▶ Work item: Every line between the one containing "The width and height of the screenshot is (929, 446)." and the last line of the data, both included, is to be set down exactly, and pictures are to be omitted.

Top of Data to use

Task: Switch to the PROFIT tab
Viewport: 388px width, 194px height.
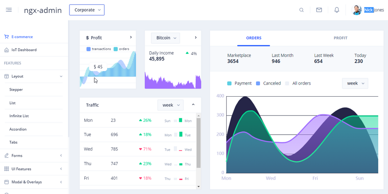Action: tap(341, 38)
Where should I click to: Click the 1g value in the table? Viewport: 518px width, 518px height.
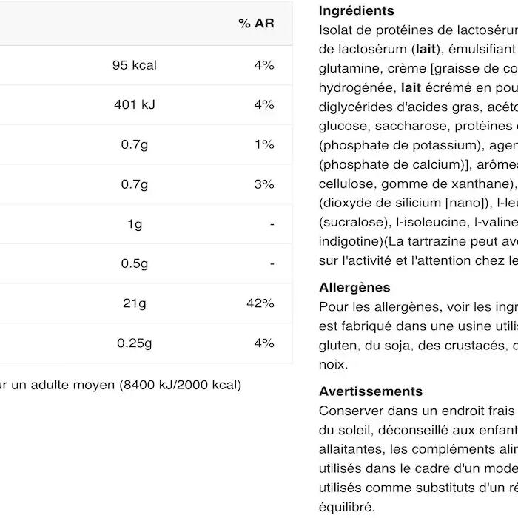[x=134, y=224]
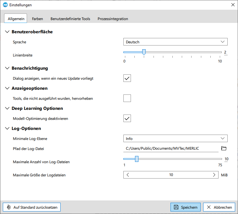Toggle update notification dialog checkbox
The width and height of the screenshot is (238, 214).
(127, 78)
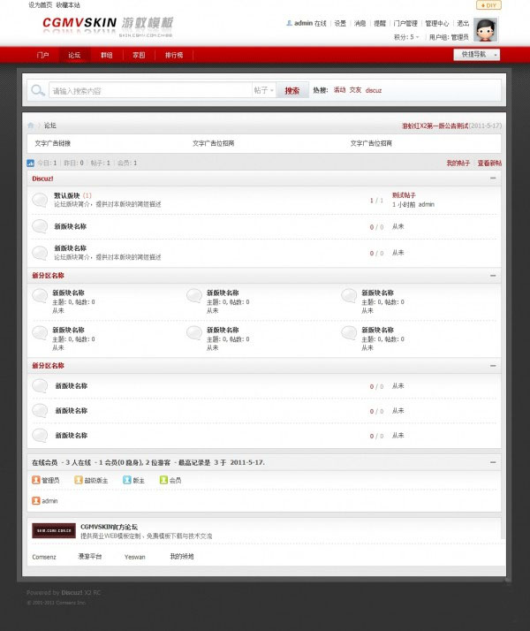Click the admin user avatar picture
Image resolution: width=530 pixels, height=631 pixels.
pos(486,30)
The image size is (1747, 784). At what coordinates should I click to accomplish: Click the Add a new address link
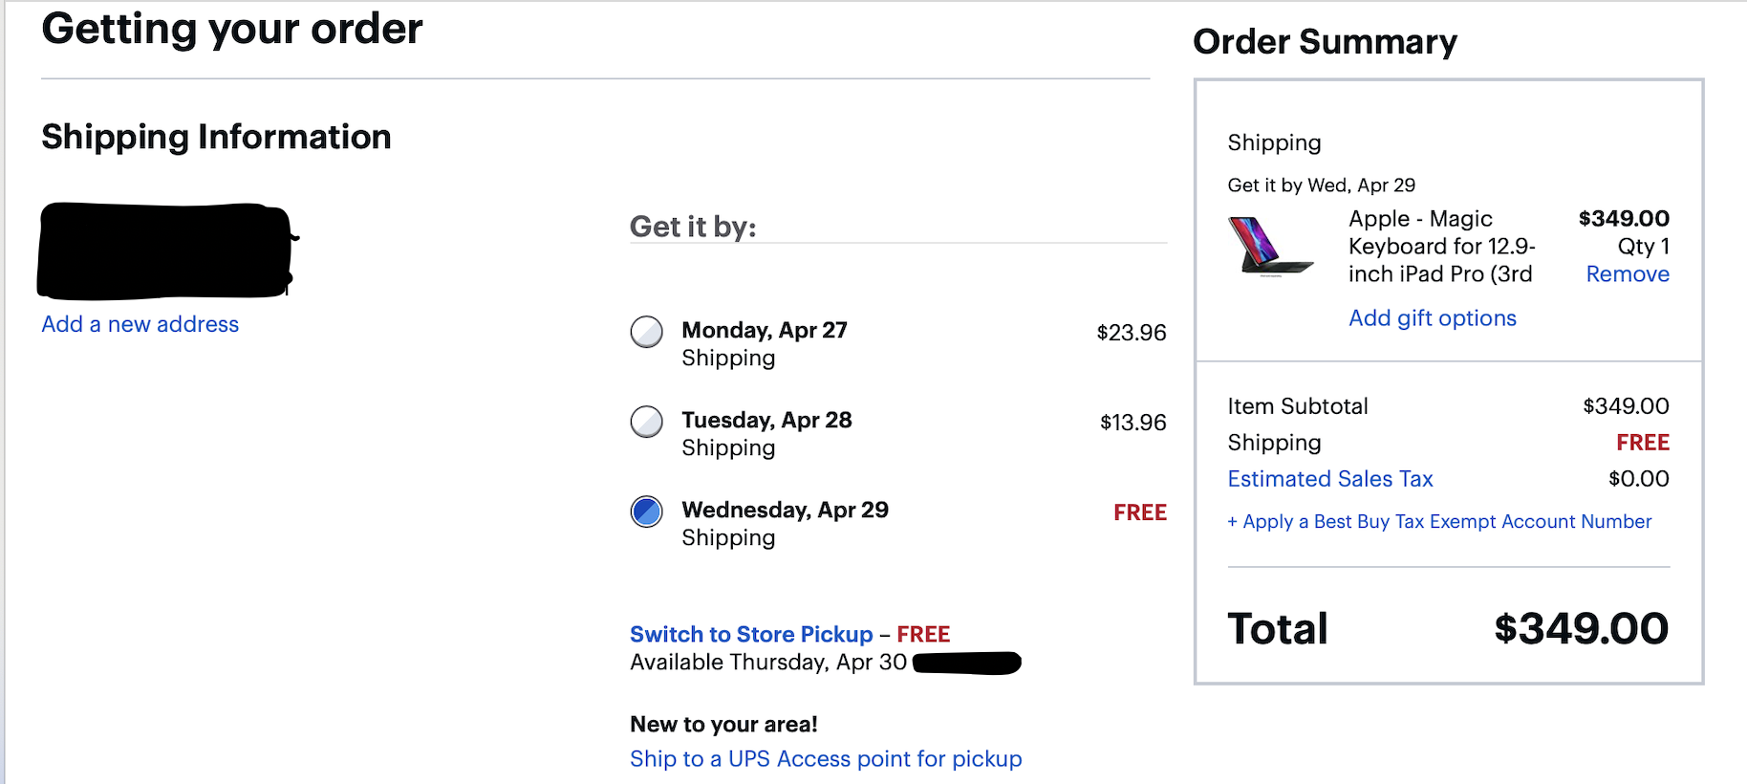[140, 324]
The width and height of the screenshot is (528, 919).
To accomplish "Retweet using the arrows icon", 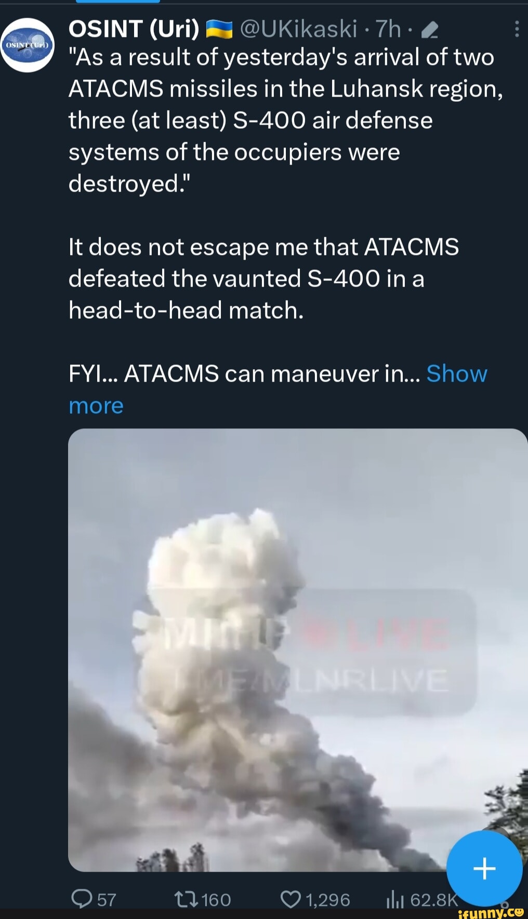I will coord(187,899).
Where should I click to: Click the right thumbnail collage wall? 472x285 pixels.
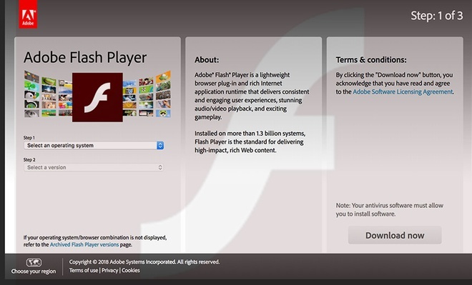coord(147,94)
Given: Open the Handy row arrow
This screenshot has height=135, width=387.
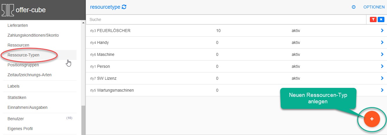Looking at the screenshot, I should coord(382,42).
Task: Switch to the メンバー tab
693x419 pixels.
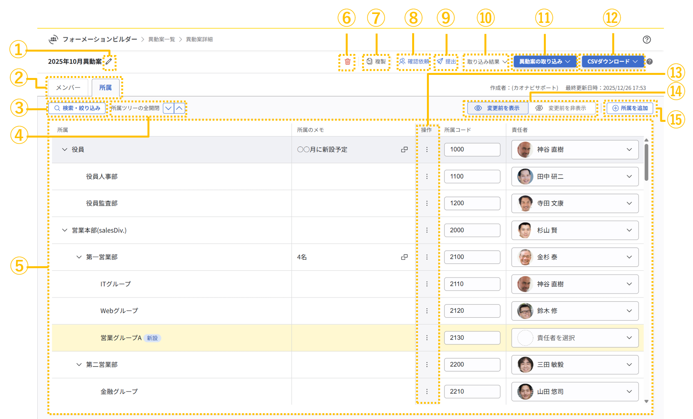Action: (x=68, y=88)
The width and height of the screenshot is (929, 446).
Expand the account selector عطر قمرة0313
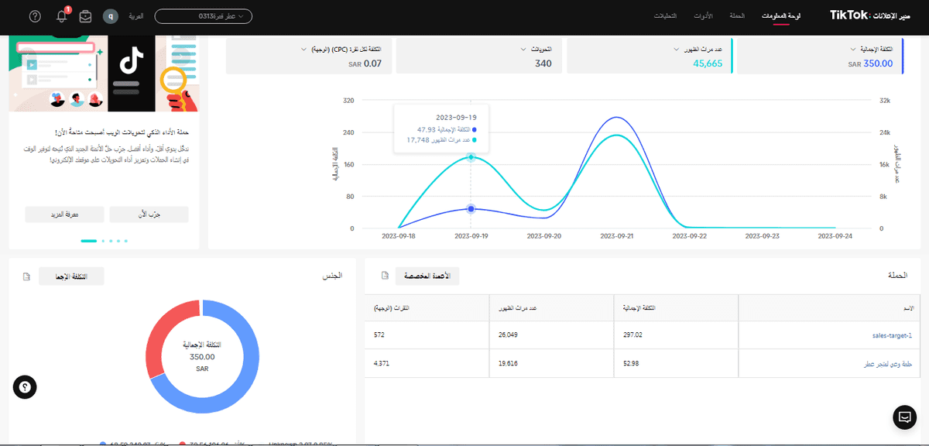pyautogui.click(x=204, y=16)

Bottom of Data to use

▶ Problem solution:
The width and height of the screenshot is (929, 446).
Expand the account selector عطر قمرة0313
pyautogui.click(x=204, y=16)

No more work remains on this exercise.